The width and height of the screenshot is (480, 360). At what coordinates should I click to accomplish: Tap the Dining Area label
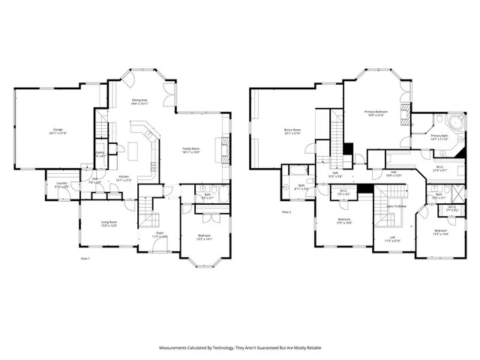point(140,99)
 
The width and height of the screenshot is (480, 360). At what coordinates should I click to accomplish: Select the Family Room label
point(192,148)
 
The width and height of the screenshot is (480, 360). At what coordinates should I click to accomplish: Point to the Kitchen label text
point(124,177)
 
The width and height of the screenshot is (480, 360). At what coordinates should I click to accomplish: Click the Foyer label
point(160,233)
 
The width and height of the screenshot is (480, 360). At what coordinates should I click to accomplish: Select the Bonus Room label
point(292,130)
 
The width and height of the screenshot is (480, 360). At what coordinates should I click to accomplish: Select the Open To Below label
point(396,205)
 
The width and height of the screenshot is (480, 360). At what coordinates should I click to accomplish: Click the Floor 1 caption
point(85,258)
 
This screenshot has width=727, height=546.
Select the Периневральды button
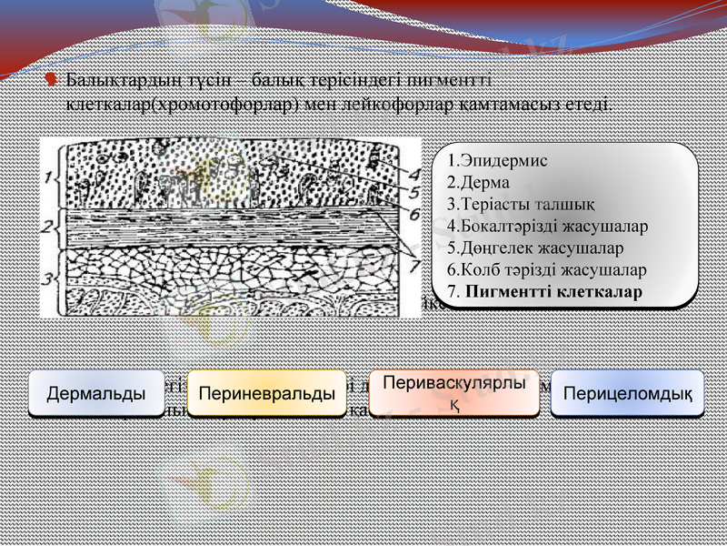tap(266, 394)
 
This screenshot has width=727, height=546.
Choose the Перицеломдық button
tap(628, 394)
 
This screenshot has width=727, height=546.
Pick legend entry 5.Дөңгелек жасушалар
tap(535, 248)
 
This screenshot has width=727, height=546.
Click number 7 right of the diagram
tap(413, 266)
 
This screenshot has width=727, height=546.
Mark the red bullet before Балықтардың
tap(54, 80)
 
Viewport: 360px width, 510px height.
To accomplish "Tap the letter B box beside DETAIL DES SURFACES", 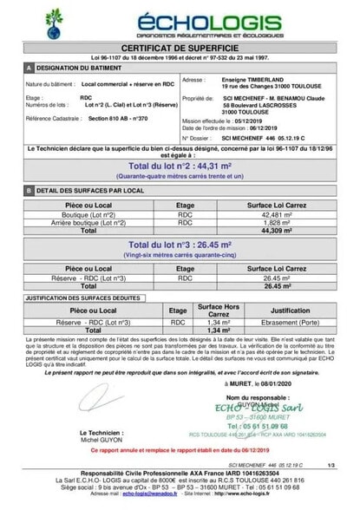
::::::::
GIVEN EXERCISE: Copy every entry above word for word, leaving out the pictures.

FINISHED TASK:
The width and height of the screenshot is (480, 360). At what coordinates should I click to accomplish: Tap the Dining Area label
point(140,99)
 
The width and height of the screenshot is (480, 360). At what coordinates should I click to accomplish: Select the Family Room label
point(192,148)
 
The width and height of the screenshot is (480, 360). At what coordinates should I click to accomplish: Point to the Kitchen label text
point(124,177)
 
The width and height of the screenshot is (480, 360). At what coordinates should I click to accomplish: Click the Foyer label
point(160,233)
 
The width and height of the screenshot is (480, 360). At what coordinates should I click to accomplish: Select the Bonus Room label
point(292,130)
 
The width and height of the screenshot is (480, 360). At what coordinates should I click to accomplish: Select the Open To Below label
point(396,205)
 
The width and height of the screenshot is (480, 360). At what coordinates should I click to accomplish: Click the Floor 1 caption
point(85,258)
 
This screenshot has width=727, height=546.
Select the Периневральды button
tap(266, 394)
 
This screenshot has width=727, height=546.
Choose the Перицеломдық button
tap(628, 394)
 
This screenshot has width=727, height=546.
Pick legend entry 5.Дөңгелек жасушалар
tap(535, 248)
 
This screenshot has width=727, height=546.
Click number 7 right of the diagram
tap(413, 266)
 
This screenshot has width=727, height=546.
Mark the red bullet before Балықтардың
tap(54, 80)
 
Viewport: 360px width, 510px height.
To accomplish "Tap the letter B box beside DETAIL DES SURFACES", 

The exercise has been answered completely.